• **ACTION ITEM**
Give every line of the listing back, exactly as written.

════════════════════

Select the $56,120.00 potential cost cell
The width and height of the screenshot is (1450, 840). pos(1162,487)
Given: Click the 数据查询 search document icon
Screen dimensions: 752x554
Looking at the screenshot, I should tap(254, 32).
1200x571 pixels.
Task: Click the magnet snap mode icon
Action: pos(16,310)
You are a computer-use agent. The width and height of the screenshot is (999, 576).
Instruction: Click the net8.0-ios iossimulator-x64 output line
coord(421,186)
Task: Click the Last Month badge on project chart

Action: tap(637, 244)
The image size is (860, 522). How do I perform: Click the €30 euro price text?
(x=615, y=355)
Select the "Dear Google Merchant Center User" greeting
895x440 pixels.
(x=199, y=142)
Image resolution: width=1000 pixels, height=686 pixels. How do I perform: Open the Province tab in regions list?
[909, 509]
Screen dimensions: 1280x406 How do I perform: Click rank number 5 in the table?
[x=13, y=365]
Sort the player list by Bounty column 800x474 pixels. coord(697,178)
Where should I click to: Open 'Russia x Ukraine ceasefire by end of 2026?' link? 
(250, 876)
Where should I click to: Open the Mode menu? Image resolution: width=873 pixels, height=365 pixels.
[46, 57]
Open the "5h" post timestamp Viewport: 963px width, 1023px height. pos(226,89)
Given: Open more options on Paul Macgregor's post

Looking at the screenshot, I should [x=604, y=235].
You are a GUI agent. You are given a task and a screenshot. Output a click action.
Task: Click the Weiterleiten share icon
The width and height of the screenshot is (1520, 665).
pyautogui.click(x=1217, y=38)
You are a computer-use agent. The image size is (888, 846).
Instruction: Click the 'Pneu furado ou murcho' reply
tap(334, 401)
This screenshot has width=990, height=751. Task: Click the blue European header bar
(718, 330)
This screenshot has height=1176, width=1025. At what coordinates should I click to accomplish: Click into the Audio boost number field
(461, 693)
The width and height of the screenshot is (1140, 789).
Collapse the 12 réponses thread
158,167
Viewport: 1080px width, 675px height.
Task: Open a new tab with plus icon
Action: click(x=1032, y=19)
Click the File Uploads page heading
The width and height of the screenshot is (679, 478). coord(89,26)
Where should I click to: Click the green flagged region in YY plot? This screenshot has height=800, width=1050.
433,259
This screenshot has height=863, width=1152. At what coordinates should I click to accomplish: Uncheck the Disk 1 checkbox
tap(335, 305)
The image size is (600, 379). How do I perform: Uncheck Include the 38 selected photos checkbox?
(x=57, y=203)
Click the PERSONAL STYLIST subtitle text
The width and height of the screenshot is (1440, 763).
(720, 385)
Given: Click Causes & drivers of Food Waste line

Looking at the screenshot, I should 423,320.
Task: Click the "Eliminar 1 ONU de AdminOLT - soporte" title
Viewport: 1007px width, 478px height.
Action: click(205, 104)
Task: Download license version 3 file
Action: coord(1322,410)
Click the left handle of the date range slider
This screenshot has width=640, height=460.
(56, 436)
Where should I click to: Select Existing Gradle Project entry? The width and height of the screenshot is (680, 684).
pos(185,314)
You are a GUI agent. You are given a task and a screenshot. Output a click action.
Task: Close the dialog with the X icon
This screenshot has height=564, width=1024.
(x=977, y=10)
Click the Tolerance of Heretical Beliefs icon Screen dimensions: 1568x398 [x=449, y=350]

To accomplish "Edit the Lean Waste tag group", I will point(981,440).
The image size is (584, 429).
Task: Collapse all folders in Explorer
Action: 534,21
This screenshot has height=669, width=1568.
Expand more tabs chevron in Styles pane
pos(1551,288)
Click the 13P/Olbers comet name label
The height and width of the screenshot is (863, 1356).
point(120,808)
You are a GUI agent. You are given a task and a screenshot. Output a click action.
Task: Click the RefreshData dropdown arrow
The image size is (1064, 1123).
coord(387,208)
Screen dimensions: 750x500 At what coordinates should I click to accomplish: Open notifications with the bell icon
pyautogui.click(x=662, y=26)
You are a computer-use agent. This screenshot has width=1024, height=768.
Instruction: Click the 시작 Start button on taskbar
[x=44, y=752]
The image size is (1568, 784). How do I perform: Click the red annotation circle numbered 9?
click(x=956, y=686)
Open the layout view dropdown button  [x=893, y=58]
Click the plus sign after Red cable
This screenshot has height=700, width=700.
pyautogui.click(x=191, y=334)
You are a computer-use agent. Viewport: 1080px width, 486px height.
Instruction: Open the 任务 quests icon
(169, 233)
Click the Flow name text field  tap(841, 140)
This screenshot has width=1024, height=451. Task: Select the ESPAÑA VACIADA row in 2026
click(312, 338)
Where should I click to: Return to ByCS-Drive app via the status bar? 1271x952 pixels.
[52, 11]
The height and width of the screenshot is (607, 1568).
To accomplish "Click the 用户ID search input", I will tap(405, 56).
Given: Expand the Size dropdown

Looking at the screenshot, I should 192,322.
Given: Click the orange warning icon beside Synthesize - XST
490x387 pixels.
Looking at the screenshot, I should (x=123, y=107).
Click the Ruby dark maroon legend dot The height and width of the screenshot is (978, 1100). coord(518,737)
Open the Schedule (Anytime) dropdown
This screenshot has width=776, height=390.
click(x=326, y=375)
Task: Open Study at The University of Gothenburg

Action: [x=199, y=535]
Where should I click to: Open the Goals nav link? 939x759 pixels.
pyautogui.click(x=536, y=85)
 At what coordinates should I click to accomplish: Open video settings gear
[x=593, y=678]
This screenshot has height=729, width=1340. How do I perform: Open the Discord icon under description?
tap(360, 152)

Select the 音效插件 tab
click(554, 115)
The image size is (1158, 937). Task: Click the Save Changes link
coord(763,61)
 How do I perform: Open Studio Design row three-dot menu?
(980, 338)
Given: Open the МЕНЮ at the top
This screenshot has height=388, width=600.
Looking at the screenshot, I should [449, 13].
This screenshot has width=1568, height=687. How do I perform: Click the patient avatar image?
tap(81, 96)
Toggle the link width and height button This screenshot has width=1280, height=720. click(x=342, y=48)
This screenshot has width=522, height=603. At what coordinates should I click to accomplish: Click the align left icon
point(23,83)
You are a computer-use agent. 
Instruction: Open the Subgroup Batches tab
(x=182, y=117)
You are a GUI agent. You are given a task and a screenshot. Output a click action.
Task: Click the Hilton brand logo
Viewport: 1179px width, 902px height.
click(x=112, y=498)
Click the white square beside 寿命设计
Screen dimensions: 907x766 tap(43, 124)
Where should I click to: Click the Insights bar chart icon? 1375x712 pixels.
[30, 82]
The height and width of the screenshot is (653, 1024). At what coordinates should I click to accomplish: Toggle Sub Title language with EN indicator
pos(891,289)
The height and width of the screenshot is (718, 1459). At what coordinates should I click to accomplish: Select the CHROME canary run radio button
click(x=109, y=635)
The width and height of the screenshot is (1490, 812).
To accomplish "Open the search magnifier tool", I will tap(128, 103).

════════════════════

• **ANSWER AREA**
Select the $56,120.00 potential cost cell
The width and height of the screenshot is (1450, 840). pos(1162,487)
Given: Click the 数据查询 search document icon
Screen dimensions: 752x554
Looking at the screenshot, I should tap(254, 32).
1200x571 pixels.
Task: Click the magnet snap mode icon
Action: pos(16,310)
You are a computer-use agent. The width and height of the screenshot is (999, 576).
Instruction: Click the net8.0-ios iossimulator-x64 output line
coord(421,186)
Task: Click the Last Month badge on project chart

Action: tap(637, 244)
The image size is (860, 522). How do I perform: Click the €30 euro price text?
(x=615, y=355)
Select the "Dear Google Merchant Center User" greeting
895x440 pixels.
(x=199, y=142)
Image resolution: width=1000 pixels, height=686 pixels. How do I perform: Open the Province tab in regions list?
[909, 509]
Screen dimensions: 1280x406 How do I perform: Click rank number 5 in the table?
[x=13, y=365]
Sort the player list by Bounty column 800x474 pixels. coord(697,178)
Where should I click to: Open 'Russia x Ukraine ceasefire by end of 2026?' link? 
(250, 876)
Where should I click to: Open the Mode menu? Image resolution: width=873 pixels, height=365 pixels.
[46, 57]
Open the "5h" post timestamp Viewport: 963px width, 1023px height. pos(226,89)
Given: Open more options on Paul Macgregor's post

Looking at the screenshot, I should [x=604, y=235].
You are a GUI agent. You are given a task and a screenshot. Output a click action.
Task: Click the Weiterleiten share icon
The width and height of the screenshot is (1520, 665).
pyautogui.click(x=1217, y=38)
You are a computer-use agent. The image size is (888, 846).
Instruction: Click the 'Pneu furado ou murcho' reply
tap(334, 401)
This screenshot has width=990, height=751. Task: Click the blue European header bar
(718, 330)
This screenshot has height=1176, width=1025. At what coordinates should I click to accomplish: Click into the Audio boost number field
(461, 693)
The width and height of the screenshot is (1140, 789).
Collapse the 12 réponses thread
158,167
Viewport: 1080px width, 675px height.
Task: Open a new tab with plus icon
Action: click(x=1032, y=19)
Click the File Uploads page heading
The width and height of the screenshot is (679, 478). coord(89,26)
Where should I click to: Click the green flagged region in YY plot? This screenshot has height=800, width=1050.
433,259
This screenshot has height=863, width=1152. At what coordinates should I click to accomplish: Uncheck the Disk 1 checkbox
tap(335, 305)
The image size is (600, 379). How do I perform: Uncheck Include the 38 selected photos checkbox?
(x=57, y=203)
Click the PERSONAL STYLIST subtitle text
The width and height of the screenshot is (1440, 763).
(720, 385)
Given: Click Causes & drivers of Food Waste line

Looking at the screenshot, I should 423,320.
Task: Click the "Eliminar 1 ONU de AdminOLT - soporte" title
Viewport: 1007px width, 478px height.
Action: click(205, 104)
Task: Download license version 3 file
Action: coord(1322,410)
Click the left handle of the date range slider
This screenshot has width=640, height=460.
(56, 436)
Where should I click to: Select Existing Gradle Project entry? The width and height of the screenshot is (680, 684).
pos(185,314)
You are a GUI agent. You are given a task and a screenshot. Output a click action.
Task: Close the dialog with the X icon
This screenshot has height=564, width=1024.
(x=977, y=10)
Click the Tolerance of Heretical Beliefs icon Screen dimensions: 1568x398 [x=449, y=350]

To accomplish "Edit the Lean Waste tag group", I will point(981,440).
The image size is (584, 429).
Task: Collapse all folders in Explorer
Action: 534,21
This screenshot has height=669, width=1568.
Expand more tabs chevron in Styles pane
pos(1551,288)
Click the 13P/Olbers comet name label
The height and width of the screenshot is (863, 1356).
point(120,808)
You are a GUI agent. You are given a task and a screenshot. Output a click action.
Task: Click the RefreshData dropdown arrow
The image size is (1064, 1123).
coord(387,208)
Screen dimensions: 750x500 At what coordinates should I click to accomplish: Open notifications with the bell icon
pyautogui.click(x=662, y=26)
You are a computer-use agent. This screenshot has width=1024, height=768.
Instruction: Click the 시작 Start button on taskbar
[x=44, y=752]
The image size is (1568, 784). How do I perform: Click the red annotation circle numbered 9?
click(x=956, y=686)
Open the layout view dropdown button  [x=893, y=58]
Click the plus sign after Red cable
This screenshot has height=700, width=700.
pyautogui.click(x=191, y=334)
You are a computer-use agent. Viewport: 1080px width, 486px height.
Instruction: Open the 任务 quests icon
(169, 233)
Click the Flow name text field  tap(841, 140)
This screenshot has width=1024, height=451. Task: Select the ESPAÑA VACIADA row in 2026
click(312, 338)
Where should I click to: Return to ByCS-Drive app via the status bar? 1271x952 pixels.
[52, 11]
The height and width of the screenshot is (607, 1568).
To accomplish "Click the 用户ID search input", I will tap(405, 56).
Given: Expand the Size dropdown

Looking at the screenshot, I should 192,322.
Given: Click the orange warning icon beside Synthesize - XST
490x387 pixels.
Looking at the screenshot, I should (x=123, y=107).
Click the Ruby dark maroon legend dot The height and width of the screenshot is (978, 1100). coord(518,737)
Open the Schedule (Anytime) dropdown
This screenshot has width=776, height=390.
click(x=326, y=375)
Task: Open Study at The University of Gothenburg

Action: [x=199, y=535]
Where should I click to: Open the Goals nav link? 939x759 pixels.
pyautogui.click(x=536, y=85)
 At what coordinates should I click to accomplish: Open video settings gear
[x=593, y=678]
This screenshot has height=729, width=1340. How do I perform: Open the Discord icon under description?
tap(360, 152)

Select the 音效插件 tab
click(554, 115)
The image size is (1158, 937). Task: Click the Save Changes link
coord(763,61)
 How do I perform: Open Studio Design row three-dot menu?
(980, 338)
Given: Open the МЕНЮ at the top
This screenshot has height=388, width=600.
Looking at the screenshot, I should [449, 13].
This screenshot has width=1568, height=687. How do I perform: Click the patient avatar image?
tap(81, 96)
Toggle the link width and height button This screenshot has width=1280, height=720. click(x=342, y=48)
This screenshot has width=522, height=603. At what coordinates should I click to accomplish: Click the align left icon
point(23,83)
You are a computer-use agent. 
Instruction: Open the Subgroup Batches tab
(x=182, y=117)
You are a GUI agent. You are given a task and a screenshot. Output a click action.
Task: Click the Hilton brand logo
Viewport: 1179px width, 902px height.
click(x=112, y=498)
Click the white square beside 寿命设计
Screen dimensions: 907x766 tap(43, 124)
Where should I click to: Click the Insights bar chart icon? 1375x712 pixels.
[30, 82]
The height and width of the screenshot is (653, 1024). At what coordinates should I click to accomplish: Toggle Sub Title language with EN indicator
pos(891,289)
The height and width of the screenshot is (718, 1459). At what coordinates should I click to accomplish: Select the CHROME canary run radio button
click(x=109, y=635)
The width and height of the screenshot is (1490, 812).
To accomplish "Open the search magnifier tool", I will tap(128, 103).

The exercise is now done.